Why UnitX for syringe final inspection?

OptiX provides superior images that minimize reflectivity while maximizing defect visibility. It has 32 independently controllable lighting sources that can be optimized for various transparent syringe plastic surfaces and defects via software. And its lighting dome design supports a very acute incidence angle of projected light, causing even very tiny defects to cast shadows which increase their visibility.

CorteX accurately detects random, complex defects. It automatically normalizes for variability in positions and orientations and recognizes defects down to the pixel-level. It reduces false positives that lead to scrap and wasted product.

CorteX supports fast AI model development, deployment, and iteration.

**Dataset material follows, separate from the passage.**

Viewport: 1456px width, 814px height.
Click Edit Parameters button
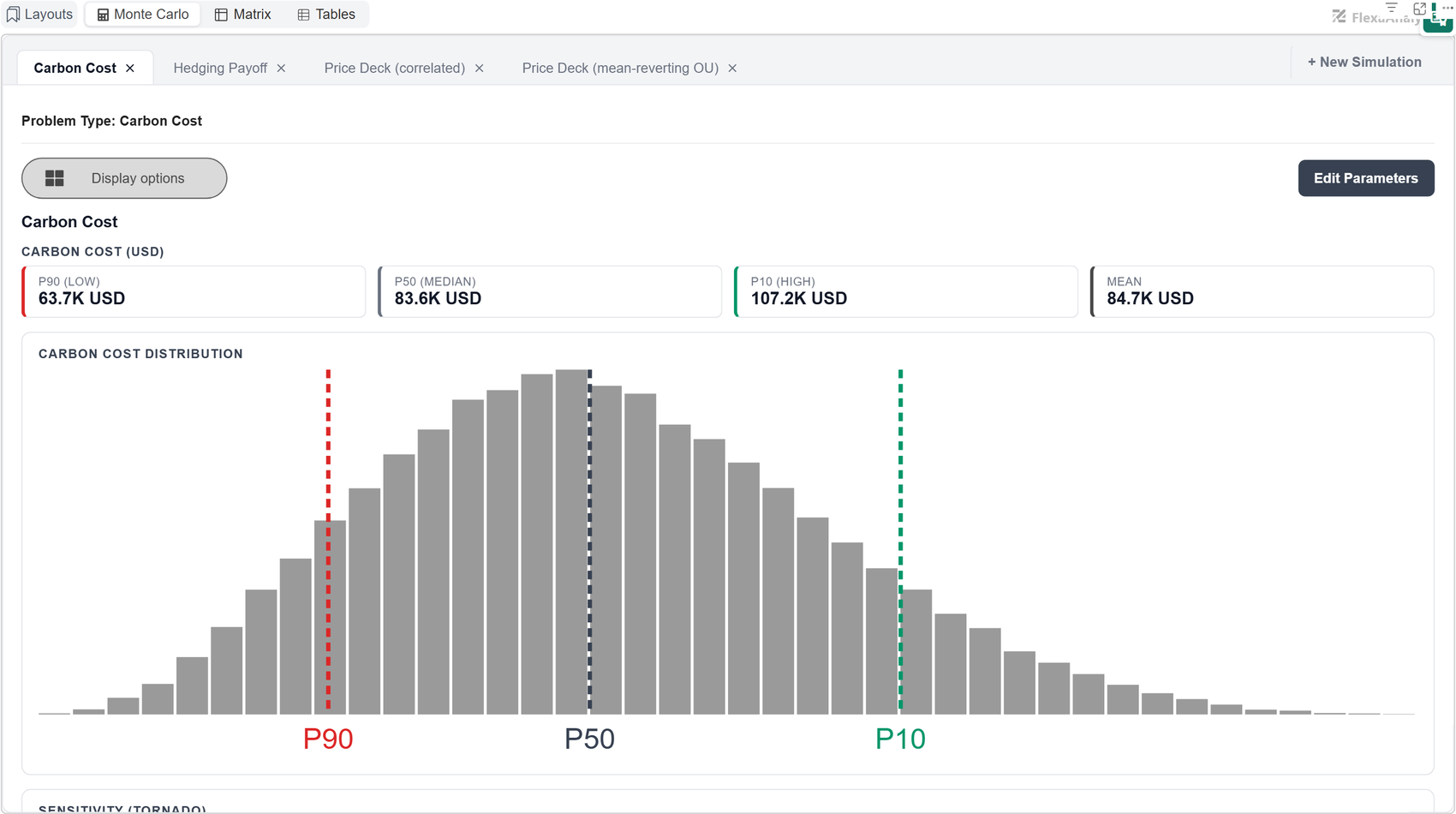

CorteX AI models are sample efficient– they only require a few images to train on new defect types.

UnitX optimizes yield. In CorteX, can tune quality criteria and visualize the impact on yield before rolling those changes to production.  All inspection data is referenceable in one central platform for manufacturers to analyze and identify areas for process improvements.

UnitX provides rapid, 100% inline inspection. OptiX has bright LEDs and fast fly capture speeds of 1m/s for high speed imaging. And CorteX Edge supports high inference speeds (up to 100 MP) to quickly output an OK/NG decision, seamlessly communicating that decision via integration to all major PLC, MES, and FTP systems.

Manufacturers who use UnitX to automate needle inspection are able to:

  • Prevent quality escapes that put patient safety at risk
  • Reduce scrap by minimizing false rejection rates common with traditional machine vision
  • Improve yield by analyzing production and quality data for process improvement opportunities
  • Automate inspection at the speed of their production to increase manufacturing throughput

UnitX Inspection Example Deep Dive

In this example, we inspected the final assembled syringe for damaged and missing components.



First, we used OptiX to capture images of the assembled syringe, making sure we captured both defective and OK parts. We imaged the syringe from four different sides.



Next, we used CorteX Central to train our models. We for four defects: scratch, crack, bent needle, and missing needle. We already checked the barrel and plunging post injection molding for scratch and crack defects, but we also want to inspect the final assembled syringe in case it sustained further damage through the assembly process. We also already checked for bent needle defects as well, but want to confirm needles weren’t bent during assembly. Finally, we added a label for a missing needle defect, indicating that the needle failed to attach to the hub during assembly.

We then labeled those defects in the images we captured from OptiX, using only 9 images of NG parts and 4 images of OK parts.

Because of CorteX’s user friendly interface and the low number of images it requires to train its AI models, it only took us a few minutes to label the defects in the images.


We then deployed those AI models to CorteX Edge to detect defects on new assembled syringes, resulting in the accurate detection and classification of our four defects.